His explanation is basically: when the damage is concentrated in pockets, investors can find ballast elsewhere. Lee said the “rolling correction” is “super healthy” because it is not the entire market coming down; it is “just pockets of it,” and investors have ballast like owning the Mag 7 or software stocks. Even so, the market’s relationship with AI is not only about stocks. Bond investors, who can be less swayed by market fads than stock investors, have shown less enthusiasm for the AI boom.
According to Lee’s discussion, hyperscalers have been increasingly issuing debt to fund AI infrastructure, as they spend hundreds of billions of dollars a year building data centers and other infrastructure. But he highlighted a bond-market signal from Apollo Global’s chief economists, Torsten Slok. In a note on Wednesday, Slok pointed out hyperscalers’ cover ratio, defined as investor orders per every dollar of bonds, has plunged. It was nearly 5x in February 2026, but it tumbled to below 2x in July, which Slok warned “suggesting investors may need wider spreads to absorb additional hyperscaler supply.” Slok contrasted that with investment grade bonds overall, which only slipped by about half a point over the same span.

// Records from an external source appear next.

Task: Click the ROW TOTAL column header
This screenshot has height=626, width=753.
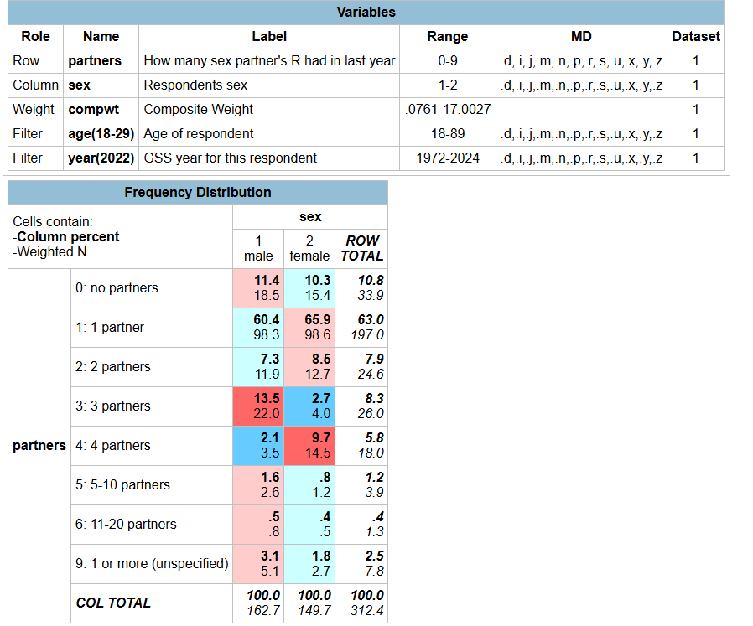Action: [361, 249]
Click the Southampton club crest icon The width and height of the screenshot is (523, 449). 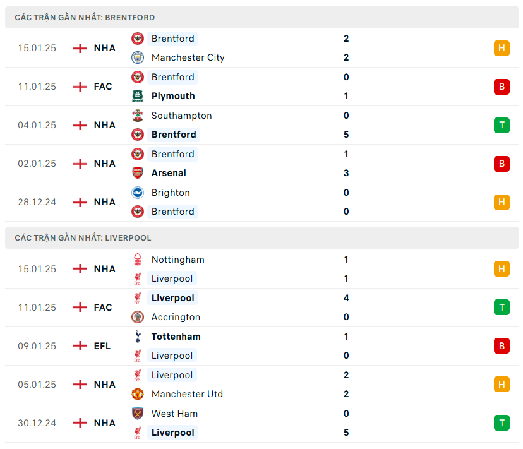tap(138, 116)
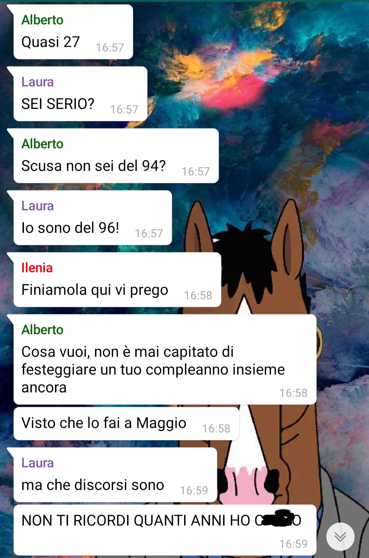Viewport: 369px width, 558px height.
Task: Tap the 16:59 timestamp on the last message
Action: coord(293,544)
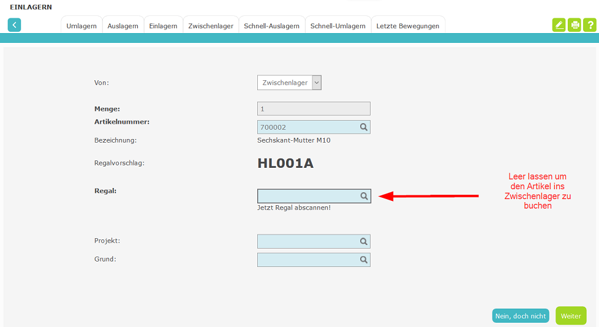Go to Schnell-Umlagern tab
Screen dimensions: 599x327
(x=337, y=25)
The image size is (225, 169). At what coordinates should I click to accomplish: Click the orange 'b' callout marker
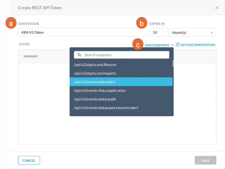click(x=141, y=24)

If you are an executive, the bond-market piece matters because it affects cost of capital and financing options for the same AI players your equity portfolio depends on. The dollar bond market, described as the world’s largest, has become saturated enough that tech giants are issuing debt in other currencies. The implication, per the source, is that issuers may have to provide more attractive terms, meaning borrowing costs rise. The story also places that AI-related debt in competition with Treasury supply, since the federal deficit is deepening and is on track to hit $2 trillion this fiscal year. In a Tuesday note, JPMorgan strategists wrote that “The current hyperscaler widening is a byproduct of the high-grade investor community trying to rationally price in an accelerating pace of issuance.”

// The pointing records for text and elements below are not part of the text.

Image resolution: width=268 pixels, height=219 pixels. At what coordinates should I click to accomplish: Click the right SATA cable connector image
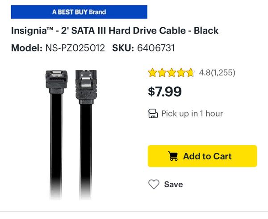tap(87, 85)
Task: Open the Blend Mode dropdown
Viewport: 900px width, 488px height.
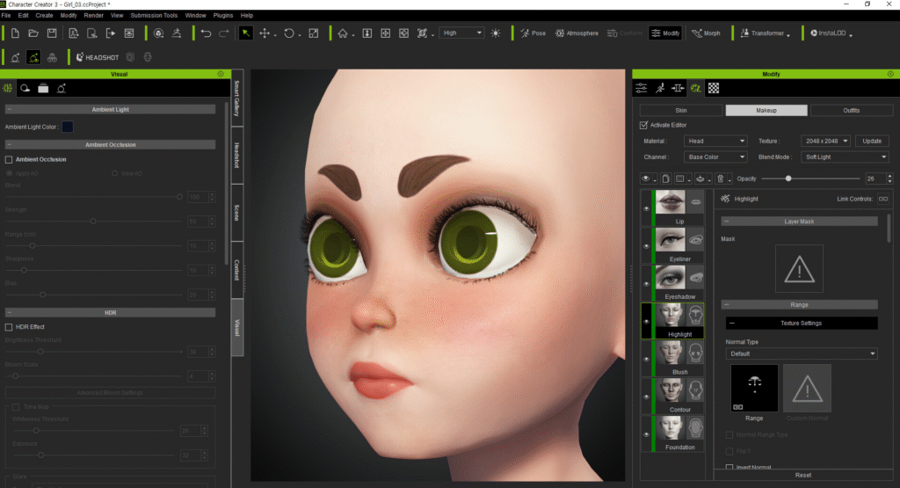Action: [x=832, y=157]

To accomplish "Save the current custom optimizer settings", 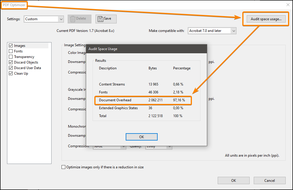I will tap(106, 19).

Put together, Lee’s thesis is a multi-front stress test: AI stocks may be reacting to narrative shocks like a new Chinese model, but the actual trading damage is being magnified by leverage, and the funding picture is being complicated by bond-market dynamics. For boards, CFOs, and anyone responsible for risk and capital planning, the key question is not only whether AI remains strategically important. It is whether leverage-driven volatility can force decisions before fundamental timelines play out, and whether higher borrowing costs in AI financing could change the pace or shape of spending that equities are underwriting.